Task prompt: Copy each line of the listing below where the word "image" turns up.

Dataset content START

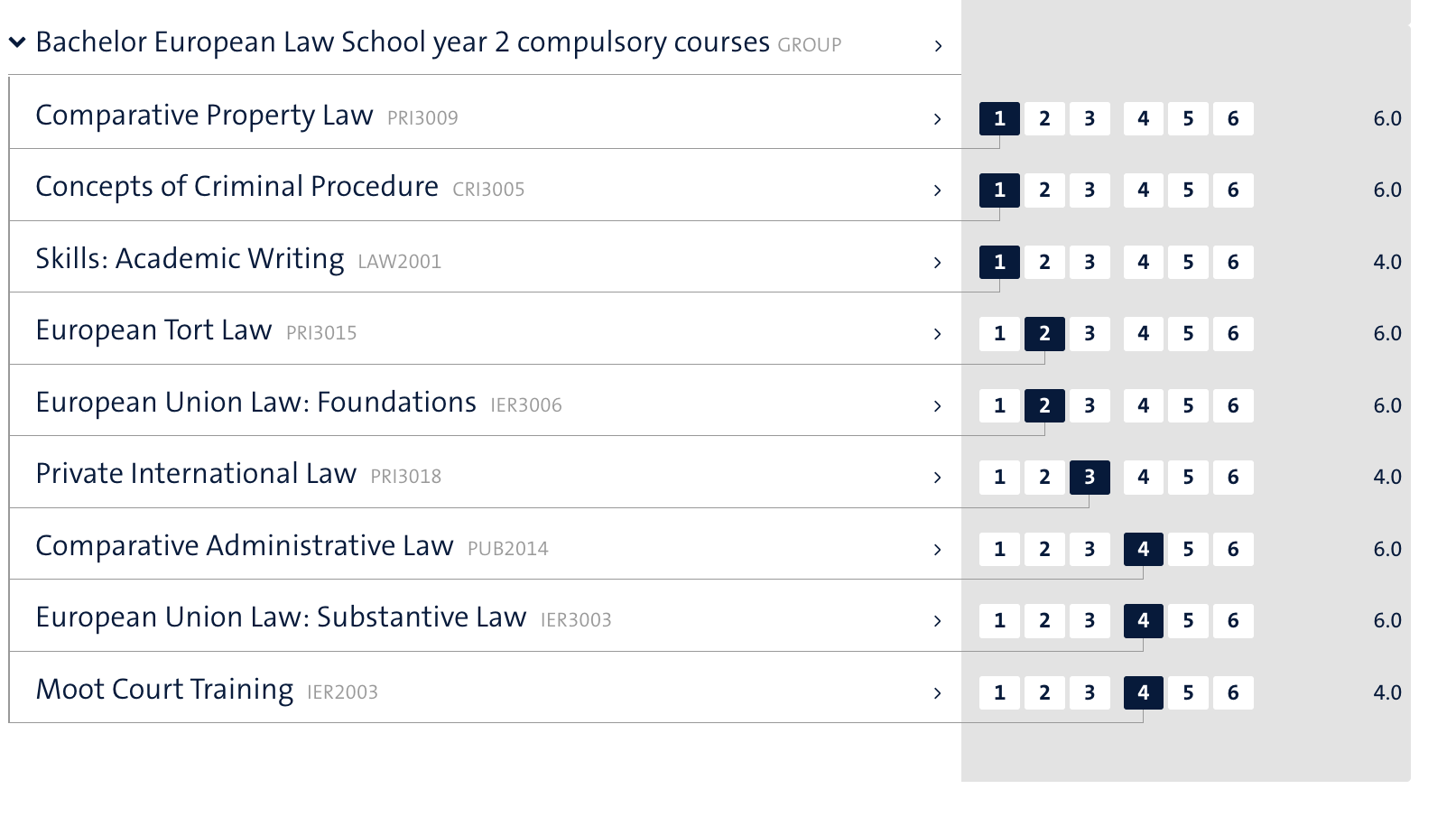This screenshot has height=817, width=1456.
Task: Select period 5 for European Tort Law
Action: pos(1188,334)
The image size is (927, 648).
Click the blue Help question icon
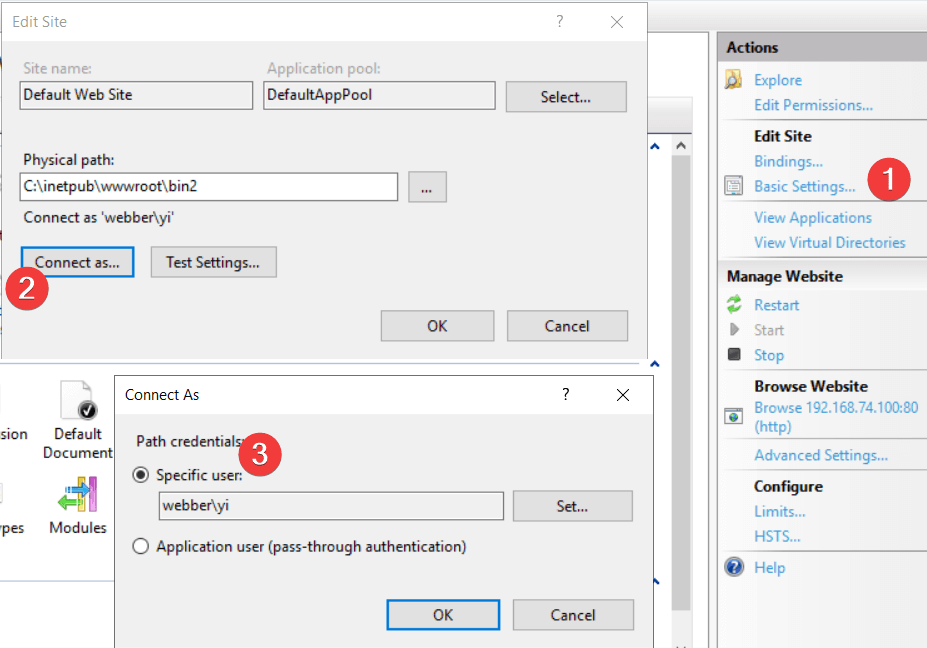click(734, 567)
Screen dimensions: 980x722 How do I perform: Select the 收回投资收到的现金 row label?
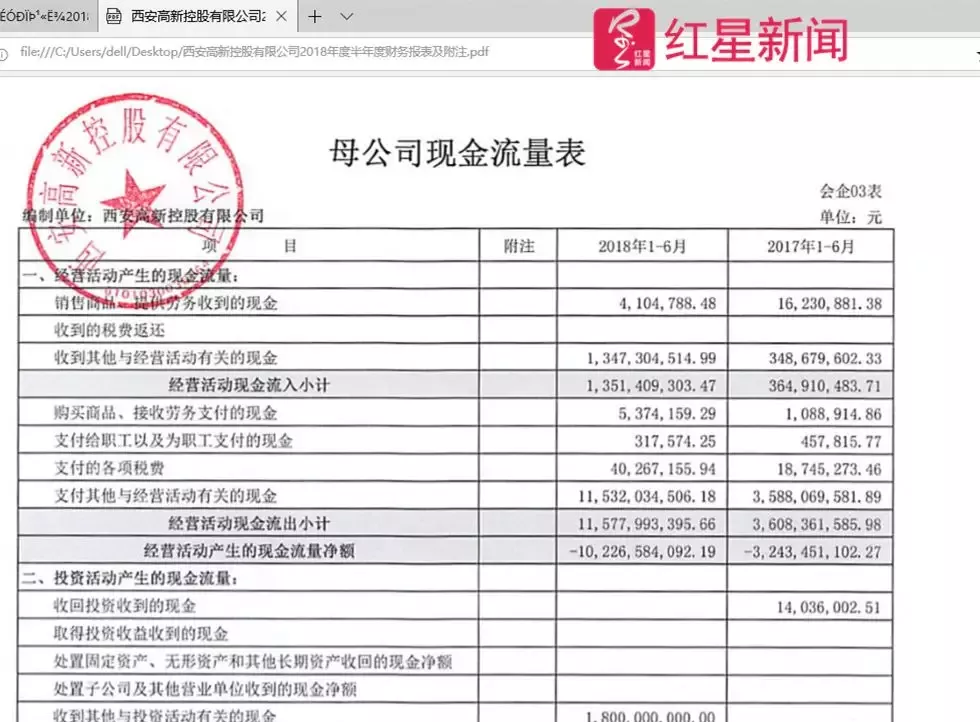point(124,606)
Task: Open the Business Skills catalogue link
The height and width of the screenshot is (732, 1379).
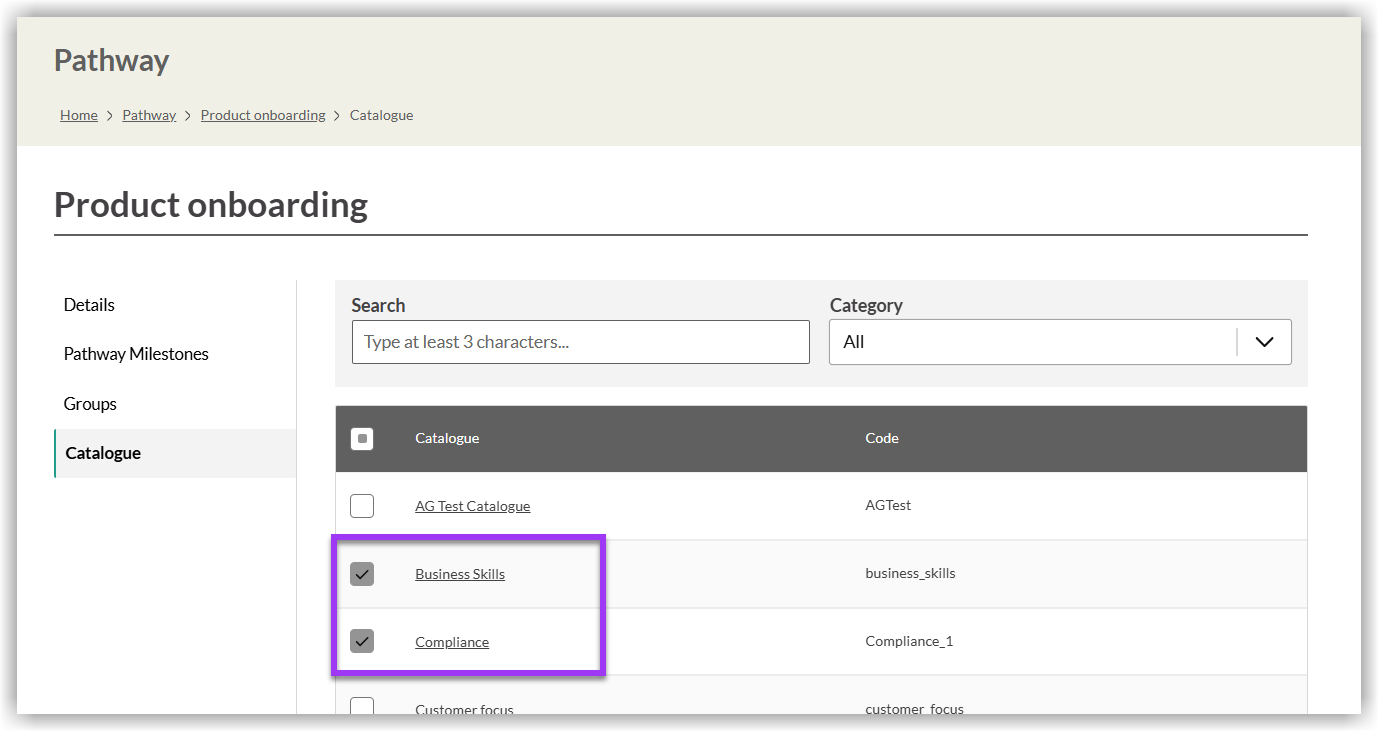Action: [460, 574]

Dataset content END
Dataset content START

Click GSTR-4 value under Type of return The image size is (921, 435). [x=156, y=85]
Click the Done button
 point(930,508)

Dataset content END

Task output:
The image size is (927, 648).
Click GSTR-4 value under Type of return The image size is (921, 435). [x=156, y=85]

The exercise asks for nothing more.